Moving Beyond Status in Math Class
By focusing on ideas rather than individual students, math teachers can move beyond assumptions that some kids are ‘good’ at math.
When math teachers talk with one another about their classes, it might sound like this: “When I make groups, I put a high student with a low student” or “Bella always tries to contribute, but she gets off track.”
Students often echo similar sentiments: “Why would we look at Ellie’s math work?” and “I need to help Juan because he doesn’t get math.”
As these examples illustrate, issues of status defined by our biases about what individual students have to offer often surface in mathematics class. Rather than focusing on the math idea presented, the emphasis is placed on who said the idea. This creates inequity and status as both students and teachers sort students into groups of high, medium, and low.
Status in Math Classrooms
Building and creating an equitable math classroom is critical for strong mathematics learning to happen. Status issues impact students on the margin and harm the learning environment for everyone. Status issues also disadvantage students who have been put in “gifted” programs; as Jo Boaler notes in the film Rethinking Giftedness, “The labeling of some students sends negative messages about potential that are out of sync with important knowledge of neuroplasticity.”
Teachers play a big part in students’ perception of status. Although it can appear to be outside our control, status isn’t fixed. The teacher’s beliefs about students’ capabilities influence who students perceive to have high and low status in the classroom. As teachers, our role is to disrupt status so that all students are seen as intellectual contributors to the math learning in the classroom.
3 Ways to Disrupt Status
1. See math broadly. When we overvalue fast computational skills, we leave out the diversity of approaches and skill sets that the discipline needs and requires. If your focus is on answer-getting rather than thinking, students will develop a shallow and limited idea of what counts as math.

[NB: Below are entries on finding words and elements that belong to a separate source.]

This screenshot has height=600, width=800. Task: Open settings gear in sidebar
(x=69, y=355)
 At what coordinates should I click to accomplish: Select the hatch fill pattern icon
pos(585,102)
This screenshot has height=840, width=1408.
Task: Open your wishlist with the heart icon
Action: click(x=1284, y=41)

Instead, we can prioritize thinking to develop a rich understanding of the mathematical terrain. While looking at student work with your colleagues, pose questions like these:
- What are the nascent ideas to work from?
- What are some questions we’d like to ask the students?
- Which students haven’t shared their ideas in public?
- How does this work help me see students’ multifaceted understandings of the material?
2. Create learning commitments with many ways to be mathematically smart. It’s important to create learning environments that encourage multiple abilities, develop mathematical mindsets, and center learning on students. One of the first things you can do at the beginning of the year is create, along with students, a set of learning commitments that will guide your community work. Learning commitments communicate the importance of everyone’s voice and what, as a group, you value—what Janelle W. Henderson describes as cultivating a high-trust climate. Learning commitments need to be seen as a touchstone, something you and your students will use and reflect on throughout the year by embedding it into your daily practice.
Many teachers create math groups with “high” and “low” achieving students. This instructional strategy sends an implicit message that learning is one-sided. If a student’s math thinking is continually ignored or dismissed, the student will stop engaging and begin to perceive themselves as “not a math person.” The more students talk about their math thinking and ideas, the more students will learn. So, if students are not talking because of how they believe their ideas may be perceived, they are not learning.
Instead of grouping students by “high” and “low,” consider framing partnerships with learning commitments that promote equal-status interactions. You can say, “Today, while you are working with your partner, I am going to look for partnerships that push each other’s thinking by asking questions. When we come back together, we will share out different ways that partnerships pushed each other’s thinking.”
3. Listen to student ideas and questions. Teachers should believe that students have ideas worth listening to, that they have something to say, and that it will enlighten you and the class. This means positioning yourself as someone who has a lot to learn about both the content and your students.
Consider this vignette: A fourth-grade classroom is learning the US standard algorithm for subtraction. The problem is: 432–58. The teacher presents the steps: “I can’t take 8 from 2, so I need to borrow one from the 3. Cross out the 3, and it is now a 2. I will give the 1 to the 2 to make it a 12. Now I can subtract the 8 from 12.”
Bella then asks, “Wait, what? How did the 1 turn into a 10?” Instead of proceeding, the teacher can stop and respond, “What an interesting question, Bella—what do others think? Turn and talk to your neighbor to see if we can understand how the 1 turned into a 10.” We often feel as though we have to “get through the lesson” because teachers have pacing guides to follow and real constraints on their time. Strong planning protocols anticipate students’ math thinking and questions and help teachers elevate student contributions to support the learning of the whole class. Elevating Bella’s question makes the thinking and reasoning public for all students to grapple with and make sense of. Her question, in particular, is at the heart of making meaning of the notation of the standard algorithm and why it works.
Decisions that teachers make are important. Grounding them in student thinking and reasoning is essential. When we position ourselves to see and hear the brilliance of each and every student, we will.